--- PROBLEM STATEMENT ---
Count how many lines in the listing below contain the string "Select", treating uppercase and lowercase as different. Reply with the number only.

[Screen element location listing]

——————————

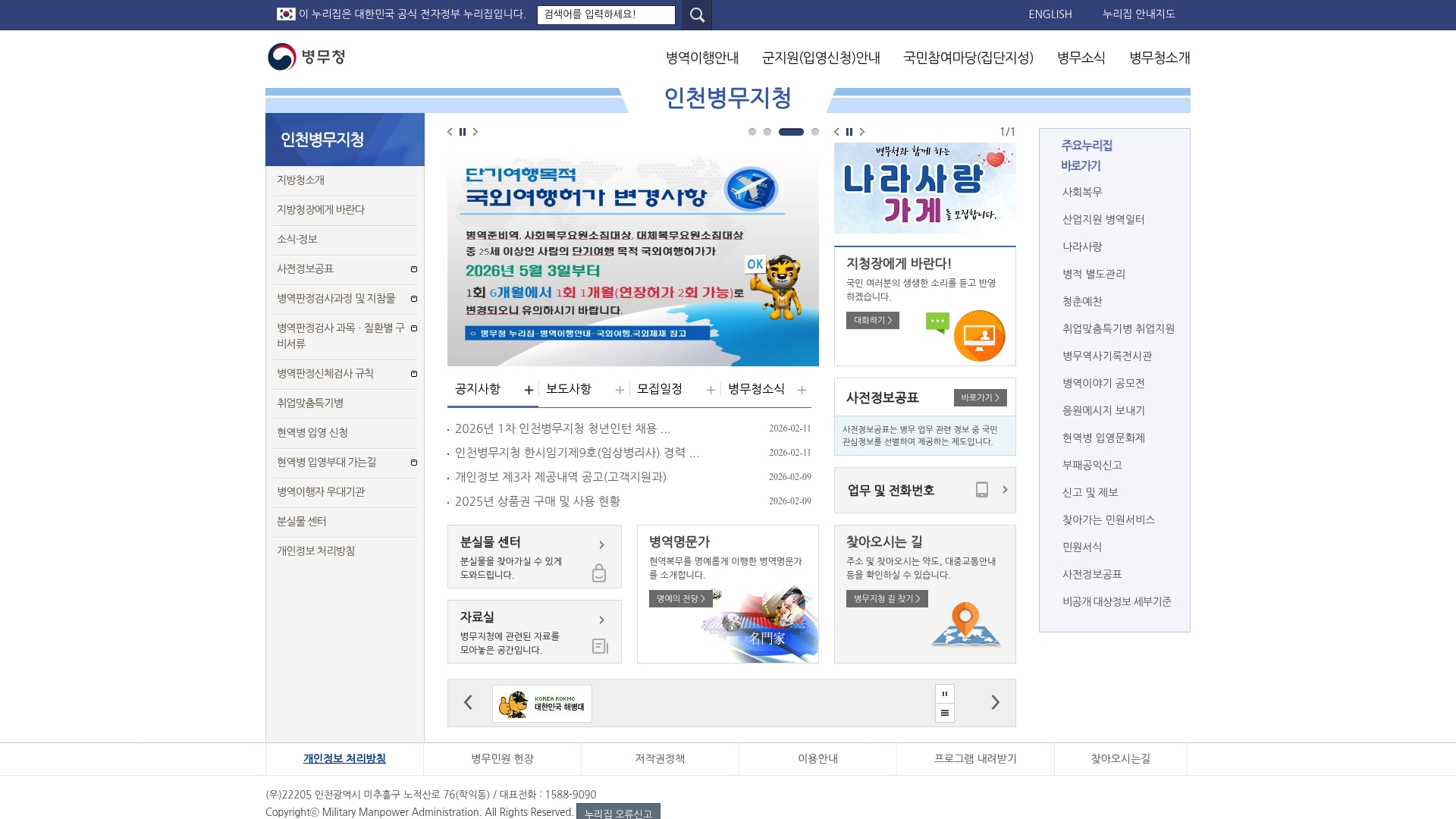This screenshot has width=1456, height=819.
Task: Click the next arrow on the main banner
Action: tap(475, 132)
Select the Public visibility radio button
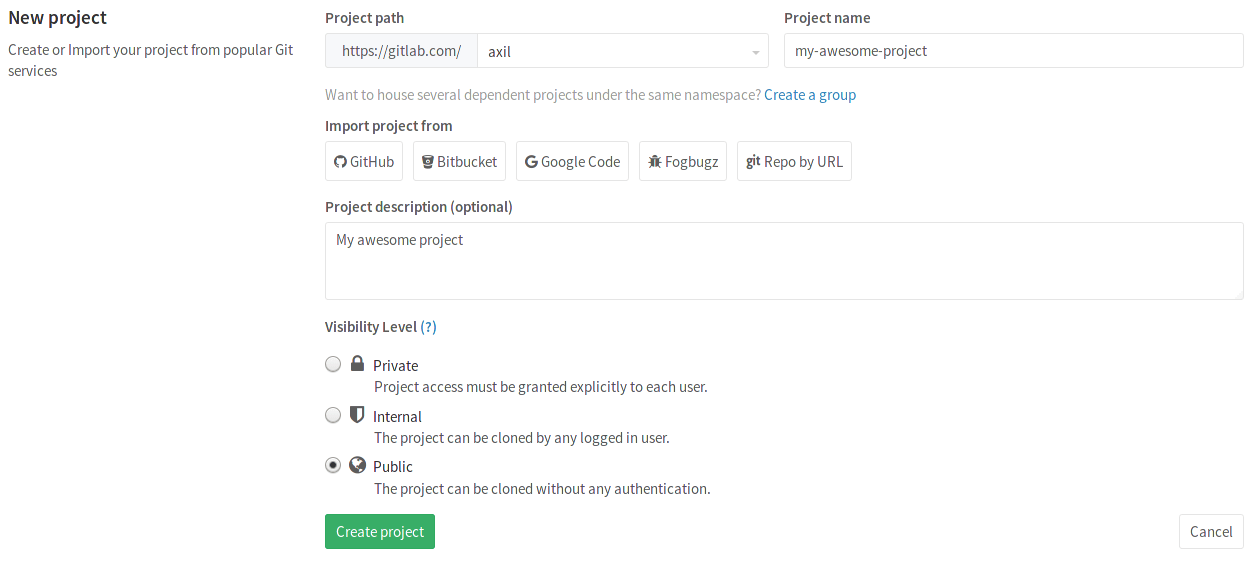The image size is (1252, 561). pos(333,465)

——————————

--- OUTPUT OF THE EXERCISE ---
1